Understanding mechanisms of action and utilising a variety of non-herbicide mechanical and biological practices were emphasized in the study. Pre-emergent herbicides are popular for broadacre applications because they impede germination of weed seeds that already exist in the seed bed by inhibiting the generation of growth enzymes. But they’re not appropriate for every weed type, thus the need for identifying the weeds present in the paddock at the middle to end of the previous growing season and choosing the mechanism of action that works best for those weeds present.

Similarly, mechanical means of lifecycle disruption, like employing strategic tillage with specialized tillage equipment at key points in the weed’s growth and development, can prevent the propagation and expansion of weeds.
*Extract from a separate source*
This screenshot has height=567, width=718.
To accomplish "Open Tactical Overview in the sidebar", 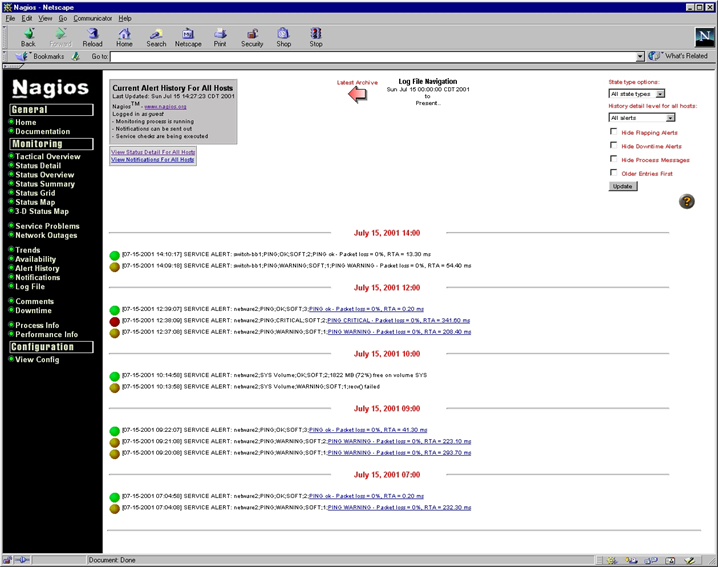I will coord(47,156).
But like many of the best practices listed by the Weed Science study, it functions best when implemented in concert with things like regular scouting of fields and hygiene processes for inter-field equipment transfers. Implements like the Speedtiller®, which are designed for weed control and ease of use in field hygiene actions, can be a good long-term tillage equipment investment, interrupting weed propagation cycles and promoting weed-free seed beds in your paddocks.

As the agriculturists and biologists in the Weed Science study pointed out, none of these actions are completely effective on their own. For long-term effectiveness, producers will have to develop operation-wide processes and strategies for managing their weed challenges.